66. Kısım: Arkadaş

125 12 28
                                    

Multimedya:❤

" Sanırım zor bir gün ha?" dedi Molly, çay fincanını önüne bırakırken kıza şefkatle gülümsedi. Saçları eskisinden de ölü ve solgun olan Tonks

" Teşekkür ederim. " diye mırıldanıp iç çekti. Kendi çay fincanını alan Molly son bir kaç aydır sıklıkla yaptıkları şekilde onun yanına oturdu.

Geçen yıl tanıştığı ve hemen sevip kızı gibi sahiplendiği Tonks'a çok üzülüyordu. O bunları hak etmiyordu. Aynı şekilde Remus da öyle. Ama onun inadı... Bu sefer de o sessiz bir iç çekiştirdi. Böyle devam ederse ikisine de yazık olacaktı. Remus'un ne kadar inatçı olduğunu ve şu ben çok tehlikeliyim algısının çok kuvvetli olduğunu biliyordu. Ve sırf bu algısı yüzünden yapabileceklerini de -ki yapmıştı. Hem de en acı şekilde.

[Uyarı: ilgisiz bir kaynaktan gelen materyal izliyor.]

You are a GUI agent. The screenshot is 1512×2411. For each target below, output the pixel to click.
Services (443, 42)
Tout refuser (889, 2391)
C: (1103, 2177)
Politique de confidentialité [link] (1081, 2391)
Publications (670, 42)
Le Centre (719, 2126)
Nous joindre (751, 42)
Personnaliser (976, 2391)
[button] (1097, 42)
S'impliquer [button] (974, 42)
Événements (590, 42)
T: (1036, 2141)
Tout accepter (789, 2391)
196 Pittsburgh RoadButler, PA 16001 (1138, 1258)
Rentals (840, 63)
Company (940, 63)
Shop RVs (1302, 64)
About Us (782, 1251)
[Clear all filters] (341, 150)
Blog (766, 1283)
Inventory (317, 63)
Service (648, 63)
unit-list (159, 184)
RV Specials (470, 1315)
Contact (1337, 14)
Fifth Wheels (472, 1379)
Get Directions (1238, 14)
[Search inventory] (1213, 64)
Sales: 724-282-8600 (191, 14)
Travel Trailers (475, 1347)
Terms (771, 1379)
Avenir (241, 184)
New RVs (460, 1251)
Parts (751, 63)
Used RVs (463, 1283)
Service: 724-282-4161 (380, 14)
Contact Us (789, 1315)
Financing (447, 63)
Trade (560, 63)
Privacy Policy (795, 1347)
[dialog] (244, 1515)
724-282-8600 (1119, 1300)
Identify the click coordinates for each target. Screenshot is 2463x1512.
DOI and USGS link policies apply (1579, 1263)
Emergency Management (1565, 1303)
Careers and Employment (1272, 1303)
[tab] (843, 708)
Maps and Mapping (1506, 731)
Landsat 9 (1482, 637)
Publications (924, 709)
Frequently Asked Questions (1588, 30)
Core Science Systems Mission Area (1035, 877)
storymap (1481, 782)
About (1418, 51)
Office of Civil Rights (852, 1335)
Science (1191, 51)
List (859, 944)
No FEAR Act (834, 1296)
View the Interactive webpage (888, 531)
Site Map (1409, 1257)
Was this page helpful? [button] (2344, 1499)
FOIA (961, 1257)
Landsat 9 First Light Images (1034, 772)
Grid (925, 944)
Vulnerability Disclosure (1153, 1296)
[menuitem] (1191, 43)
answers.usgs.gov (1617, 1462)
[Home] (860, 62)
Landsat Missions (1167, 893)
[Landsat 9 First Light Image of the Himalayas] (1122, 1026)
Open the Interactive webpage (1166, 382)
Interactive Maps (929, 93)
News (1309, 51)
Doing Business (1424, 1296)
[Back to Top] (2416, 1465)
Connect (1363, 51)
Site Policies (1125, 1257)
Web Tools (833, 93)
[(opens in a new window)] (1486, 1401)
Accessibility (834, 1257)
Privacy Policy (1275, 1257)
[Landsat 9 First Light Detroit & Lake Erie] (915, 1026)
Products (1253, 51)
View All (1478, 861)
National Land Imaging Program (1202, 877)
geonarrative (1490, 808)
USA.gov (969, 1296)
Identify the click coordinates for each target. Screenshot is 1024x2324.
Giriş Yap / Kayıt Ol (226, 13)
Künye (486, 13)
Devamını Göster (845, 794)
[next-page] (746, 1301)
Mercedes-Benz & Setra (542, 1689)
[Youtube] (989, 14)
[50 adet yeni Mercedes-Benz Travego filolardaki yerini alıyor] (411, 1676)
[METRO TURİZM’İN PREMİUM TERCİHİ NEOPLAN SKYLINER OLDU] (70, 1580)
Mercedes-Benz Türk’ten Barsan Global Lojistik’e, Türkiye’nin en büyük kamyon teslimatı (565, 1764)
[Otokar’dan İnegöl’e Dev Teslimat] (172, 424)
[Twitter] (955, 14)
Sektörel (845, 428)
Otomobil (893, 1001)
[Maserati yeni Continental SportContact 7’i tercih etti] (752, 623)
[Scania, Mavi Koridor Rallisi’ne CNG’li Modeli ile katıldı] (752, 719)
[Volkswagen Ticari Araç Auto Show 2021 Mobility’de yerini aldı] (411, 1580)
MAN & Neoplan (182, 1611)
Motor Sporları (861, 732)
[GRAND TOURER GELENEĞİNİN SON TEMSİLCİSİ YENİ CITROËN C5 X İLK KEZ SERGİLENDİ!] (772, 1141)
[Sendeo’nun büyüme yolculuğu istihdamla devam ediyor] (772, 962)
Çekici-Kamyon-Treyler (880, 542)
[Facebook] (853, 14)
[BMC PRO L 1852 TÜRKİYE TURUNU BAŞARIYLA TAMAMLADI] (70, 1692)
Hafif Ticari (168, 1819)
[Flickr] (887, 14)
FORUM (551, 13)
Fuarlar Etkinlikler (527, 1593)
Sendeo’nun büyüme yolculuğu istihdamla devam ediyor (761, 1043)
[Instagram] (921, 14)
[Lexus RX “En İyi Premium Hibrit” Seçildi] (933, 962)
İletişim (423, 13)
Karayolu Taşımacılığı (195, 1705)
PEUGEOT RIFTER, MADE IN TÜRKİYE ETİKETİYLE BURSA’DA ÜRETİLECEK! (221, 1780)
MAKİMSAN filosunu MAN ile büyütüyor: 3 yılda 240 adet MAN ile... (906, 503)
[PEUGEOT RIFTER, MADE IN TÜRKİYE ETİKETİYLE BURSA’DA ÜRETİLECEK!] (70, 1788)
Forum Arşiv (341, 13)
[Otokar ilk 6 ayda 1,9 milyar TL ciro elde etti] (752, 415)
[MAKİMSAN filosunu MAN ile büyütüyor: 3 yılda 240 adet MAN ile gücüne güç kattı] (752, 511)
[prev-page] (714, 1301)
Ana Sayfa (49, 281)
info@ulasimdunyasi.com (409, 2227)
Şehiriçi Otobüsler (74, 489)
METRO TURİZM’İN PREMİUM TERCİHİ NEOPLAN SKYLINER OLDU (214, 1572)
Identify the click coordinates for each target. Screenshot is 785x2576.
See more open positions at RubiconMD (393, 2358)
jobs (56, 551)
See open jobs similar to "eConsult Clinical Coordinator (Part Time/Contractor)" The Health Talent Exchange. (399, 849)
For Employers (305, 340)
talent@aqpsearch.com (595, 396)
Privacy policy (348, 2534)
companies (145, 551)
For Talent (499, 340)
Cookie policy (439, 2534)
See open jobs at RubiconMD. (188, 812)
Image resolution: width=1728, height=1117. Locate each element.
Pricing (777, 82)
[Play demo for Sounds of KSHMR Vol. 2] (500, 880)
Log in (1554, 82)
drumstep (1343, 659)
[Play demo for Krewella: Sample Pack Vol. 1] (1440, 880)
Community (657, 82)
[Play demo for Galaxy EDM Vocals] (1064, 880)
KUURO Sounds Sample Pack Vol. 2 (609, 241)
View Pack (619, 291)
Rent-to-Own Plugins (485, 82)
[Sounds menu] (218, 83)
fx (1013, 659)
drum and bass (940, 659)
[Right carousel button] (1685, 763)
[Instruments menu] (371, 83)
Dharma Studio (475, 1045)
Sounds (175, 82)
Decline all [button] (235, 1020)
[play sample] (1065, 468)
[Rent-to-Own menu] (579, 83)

Göz ucuyla masaya dalgın dalgın bakan kıza baktı. Aslında Bill'le de mutlu olabilirdi. Eninde sonunda Remus'un kırılmaz olduğunu anlayacak ve vazgeçmek durumunda kalacaktı. İşte o zaman Bill gibi kibar ve komik bir çocuk gelecekti ve onun yaralarını saracaktı.

Tanrı biliyor ya! Molly'e göre Bill, Tonks'la çok yakışırlardı. O fransız zübbesi sadece geçici bir gençlik hevesiydi ona göre. Bir kaç ay sonra birbirlerinden heveslerini almış şekilde ayrılacaklardı ve bu gerçeği fark edeceklerdi.

" Geçen akşam ki akşam yemeğinde Bill seni göremeyince biraz hayal kırıklığına uğradı. Gelmeni çok istemişti. " dedi Molly usulca.

" Yaa, öyle mi..." dedi Tonks dalgın dalgın.
" O ve Fleur nasıl? Alışabildiler mi?"

Kızıl kafalı Weasley annesi yüzünü buruşturdu.
" Biliyorsun onlarınkisi bir heves. Her zaman olur bunlar. Bu yaşlarda güzel ya da yakışıklı birine hayran olursun hevesini alınca da bir bakmışsın aşk zannettiğin şey basit duygulardan ibaretmiş. "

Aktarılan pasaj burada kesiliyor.